10 Pitfalls of the Foolish Apologist
A Christian ambassador desires to be tactful, persuasive, sensitive, and thoughtful. Being a good apologist and being able to give good reasons for the truth of the Christian view takes prayer, patience, study, and persistence. For those who have made it their goal to become good defenders of the faith, there are certain positive disciplines and character traits that one would do well to develop. These help you become a wise apologist.
But on the other hand, there are certain pitfalls that can appear that, when left unchecked, can become character traits and make you a foolish apologist. Although there are surely more, here are Ten Pitfalls of the Foolish Apologist:
- The foolish apologist speaks before listening. Proverbs 18:13 says, “He who answers before listening – that is his folly and his shame.” Not only does he communicate to others that he couldn’t care less about what they have to say, but he also becomes unable to give a well informed answer. The wise apologist is patient, seeks to understand, and avoids monologue.
- The foolish apologist overstates his argument. The foolish apologist doesn’t have “good reasons.” Instead, he can prove it. He can show something beyond the shadow of a doubt. His arguments are presented with all confidence — and of course he can’t be wrong. Even when using good arguments, he exaggerates what they actually show. No modesty here, and people balk. The wise apologist argues confidently, yet with modesty.
- The foolish apologist wants to win every point. When the conversation gets complex, he needs to make sure to correct every single error he sees with another person’s view. Never mind that his conversation partner is getting offended by his “attention to detail.” This apologist is the fallacy police, the fact-checker, and grammarian all-in-one. If he makes an error, back-pedaling is in order, with little or no admission of wrong. The wise apologist can discern what really matters in a conversation.
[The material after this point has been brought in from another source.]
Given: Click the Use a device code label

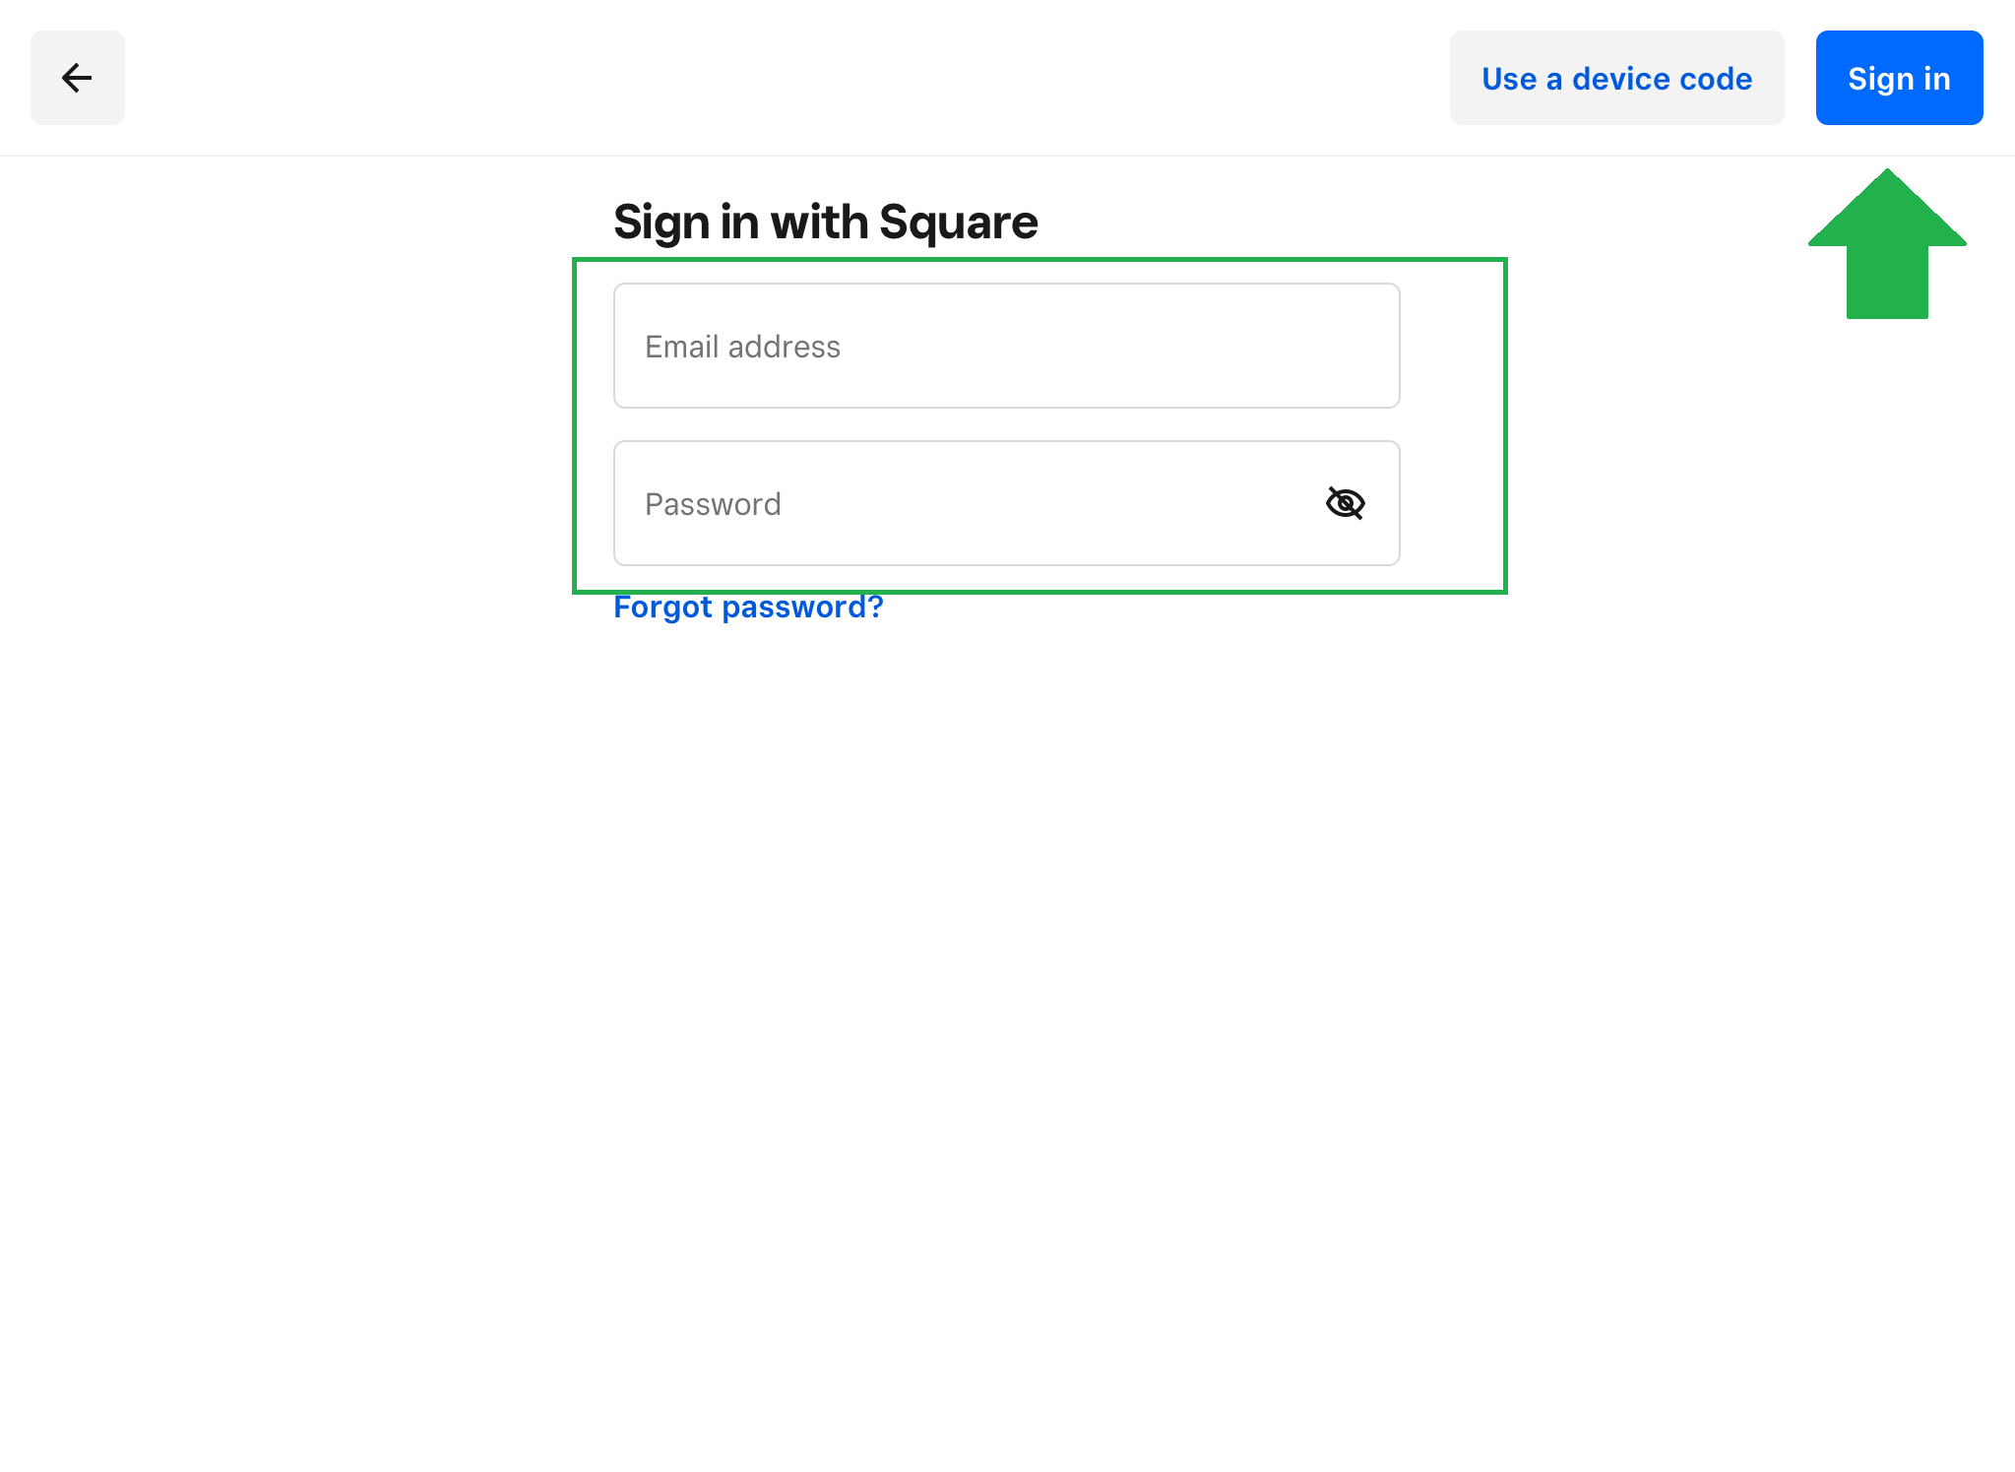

- The foolish apologist chases red herrings. If the topic is the resurrection, just bring up evolution. The foolish apologist will happily hop down any bunny trail that appears. The conversation goes in all directions. He can’t make any progress in an argument because he can’t spot red herrings, distractions, and non-issues. In fact, he may often enjoy these deviations from focused dialogue, because he’s proud of his expertise in his own pet subject areas. The wise apologist knows how to stick to one point.
- The foolish apologist is proud of himself. He likes the fact that he knows terms that make the “novices” around him cock their heads. He secretly commends himself for reading more books in a month than most people do in a year. He enjoys the sound of his own voice, and thinks he does a pretty good job in an internet forum. Apologetics is his tool to show the world he can flex his intellectual muscle. He’s received his reward. The wise apologist humbles himself before God, and looks upon himself with sober judgment.
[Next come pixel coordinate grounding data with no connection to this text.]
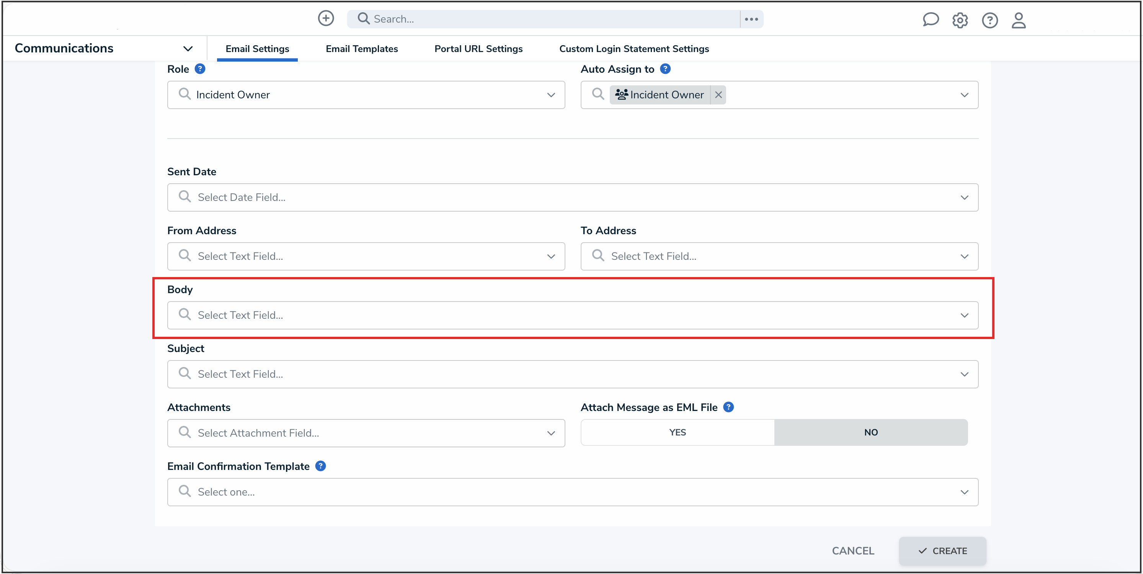Viewport: 1143px width, 574px height.
Task: Open the user profile icon
Action: (x=1019, y=20)
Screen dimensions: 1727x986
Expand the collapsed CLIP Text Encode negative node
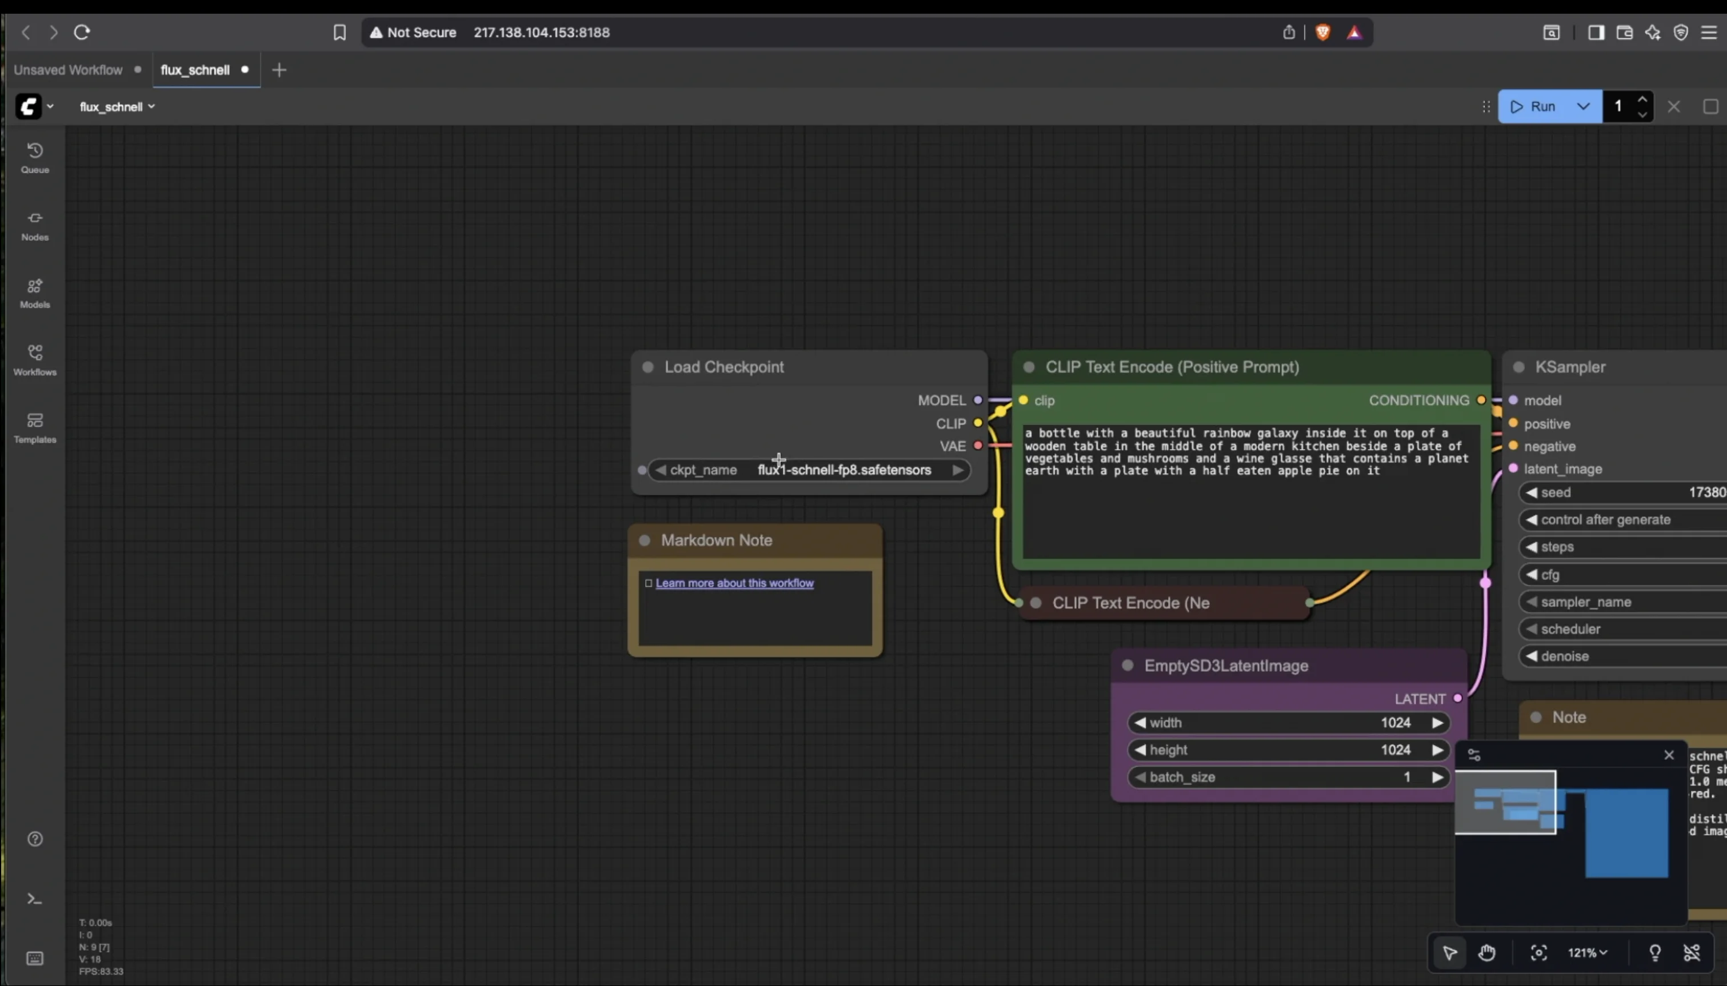[1036, 603]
- The foolish apologist seeks popularity. He enjoys the accolades of others, speaking to lots of people, being a big name. Name-dropping becomes a normal tool to show others just how connected he is to what’s happening in the scene. He doesn’t choose the lowly place. The wise apologist blooms where he is planted.
- The foolish apologist neglects spiritual disciplines. He finds reading philosophy more interesting than reading the Bible, so he neglects the Bible. Prayer is seldom and rushed. In fact, prayer, meditation, Bible study, worship and fellowship take the back seat to study. The foolish apologist deceives himself that he is being spiritual, all the while drifting away. The wise apologist sits at the feet of Jesus.
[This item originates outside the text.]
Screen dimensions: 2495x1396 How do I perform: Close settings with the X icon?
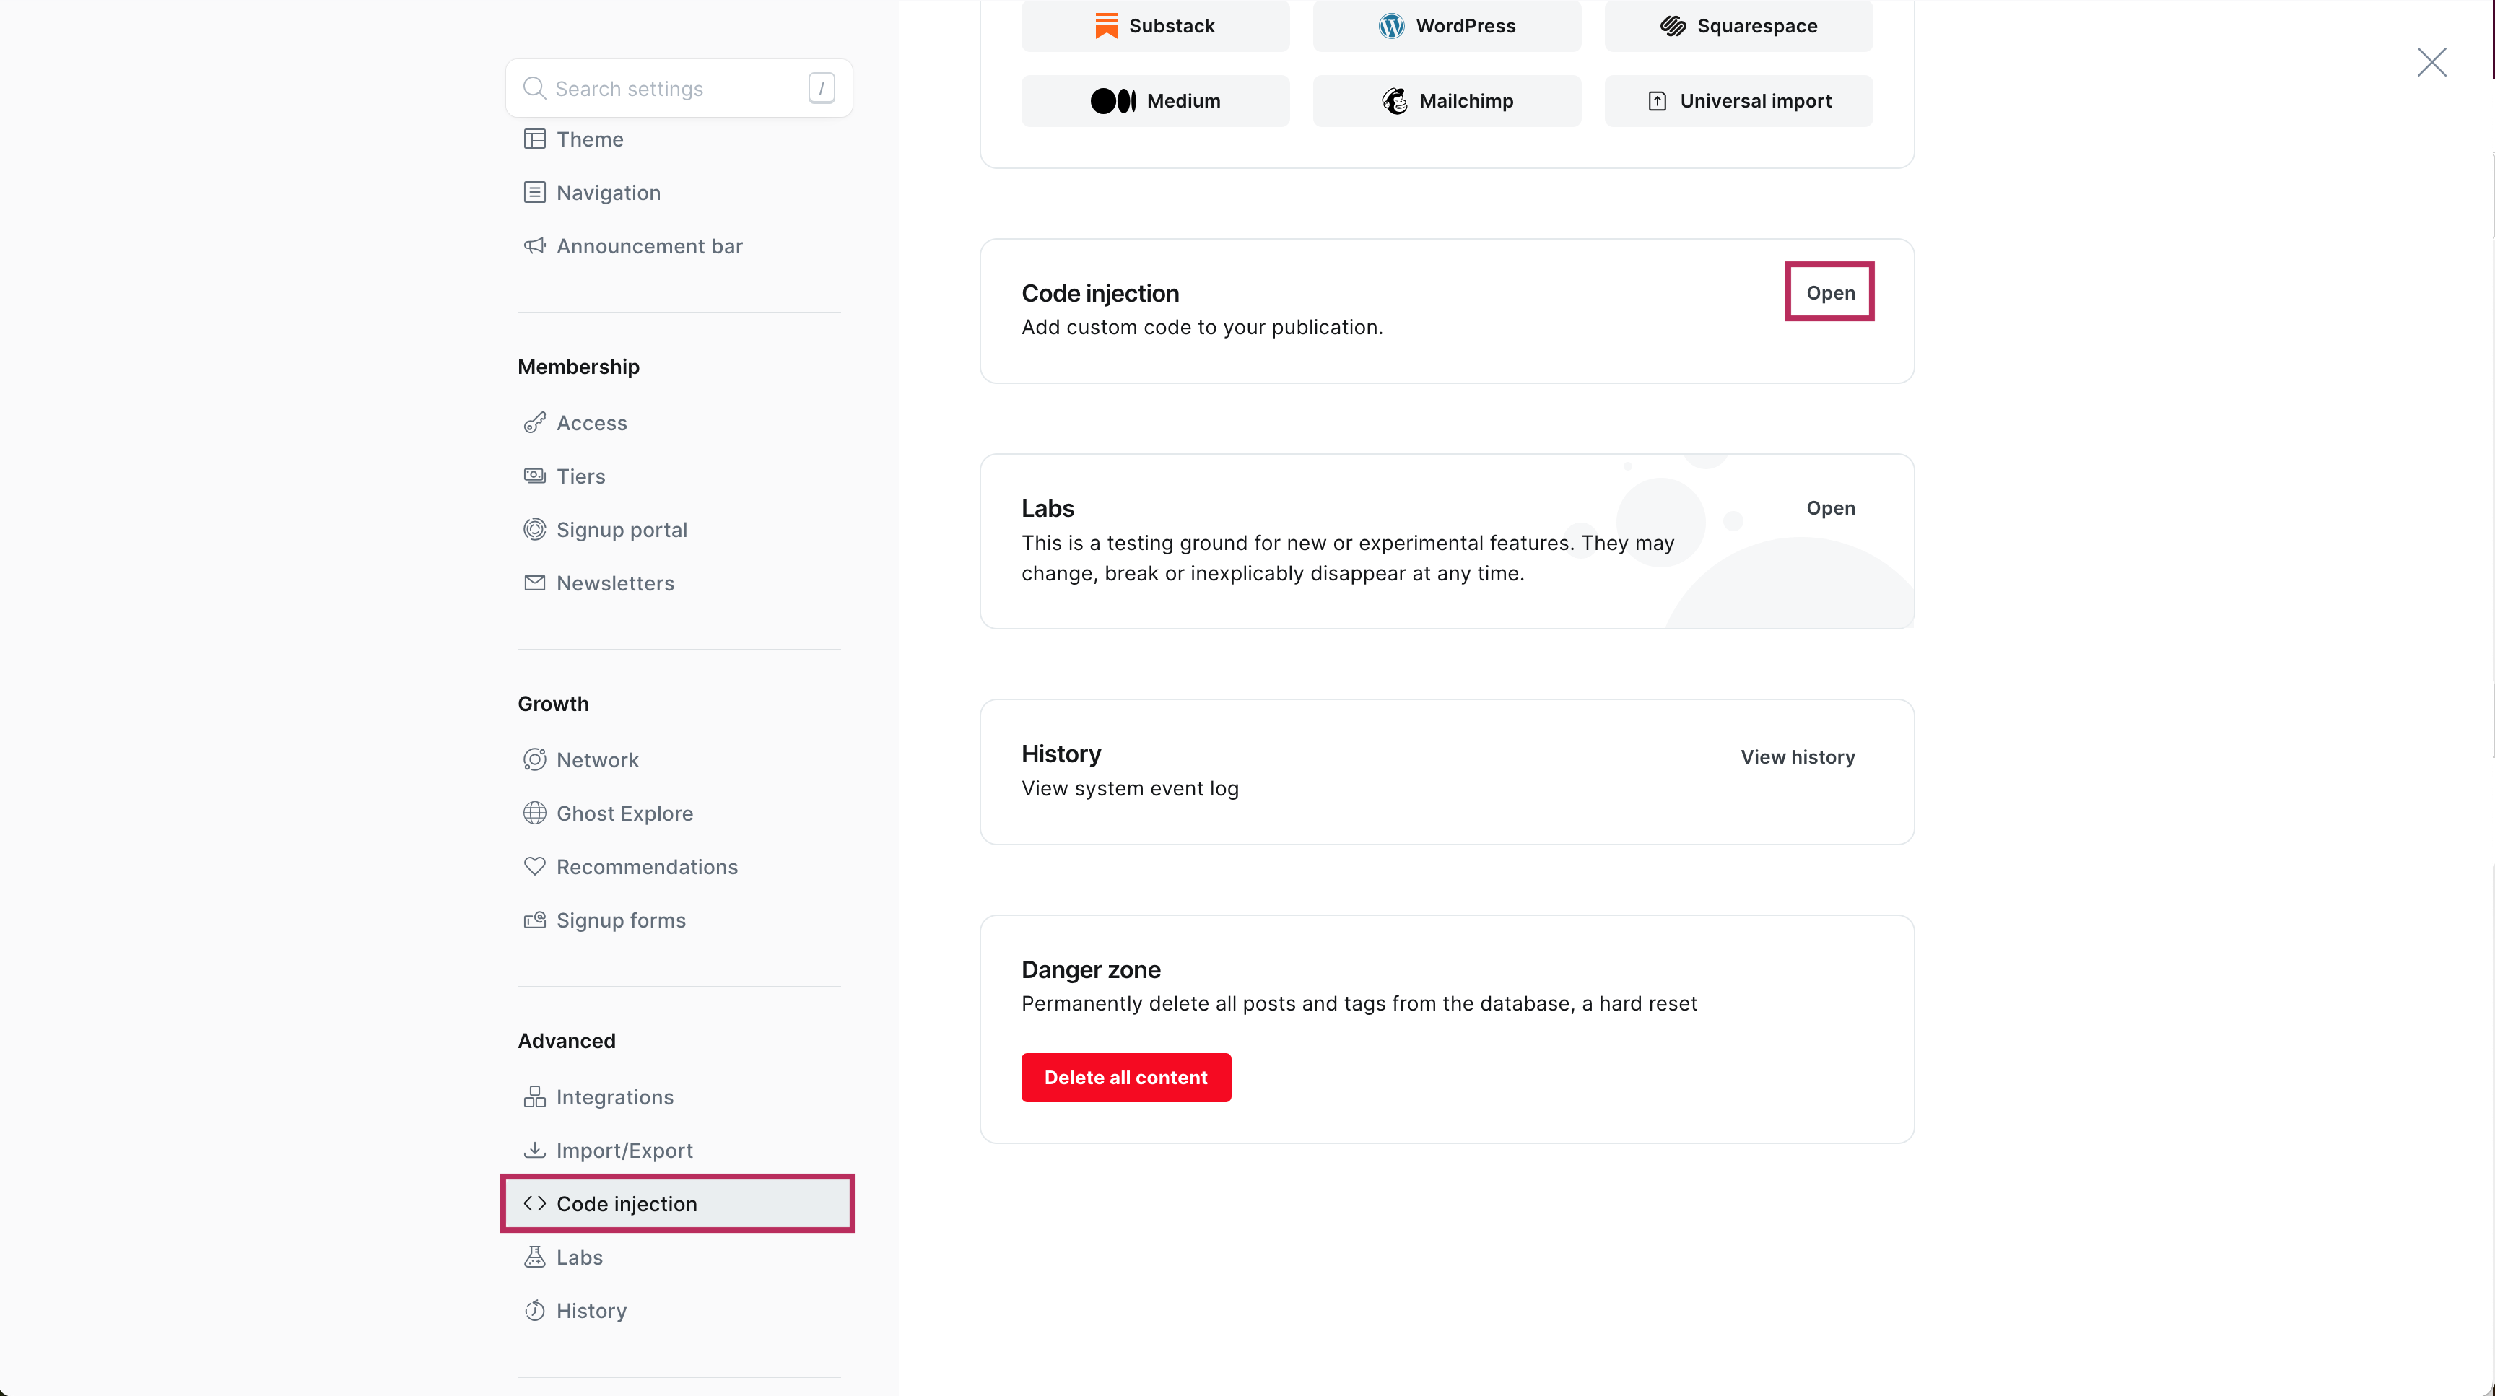(2431, 62)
- The foolish apologist has not love. He can speak in the tongues of philosophers and of theologians, but he has not love – he is only a resounding gong or a clanging cymbal. He has the gift of intellect and can fathom all mysteries and all knowledge; his arguments can move mountains, but he has not love – he is nothing. He gives all his time and energy to study, and surrenders his finances to university degrees, but has not love – and has gained nothing. The wise apologist is motivated by love for God and love for others.
- The foolish apologist isolates himself from others. He doesn’t need their input. He doesn’t appreciate correction. He has his own plans, his own agenda, and own personal ministry. He refuses to let iron sharpen iron. When he falls, he has no one to help him up. He’s accountable to himself only. The wise apologist surrounds himself with godly counsel and fellow laborers.
- The foolish apologist doesn’t do apologetics. He becomes an apologetics junkie; a consumer instead of an enlisted soldier. He does more talking about defending the faith than actually defending the faith. Debates are a spectator sport. He forgets that souls are in the balance and doesn’t even think of preaching the Gospel. The wise apologist wants to win others to Christ more than anything – and he uses apologetics as a tool to assist in this task.
*The pronoun “he” is used only for consistency.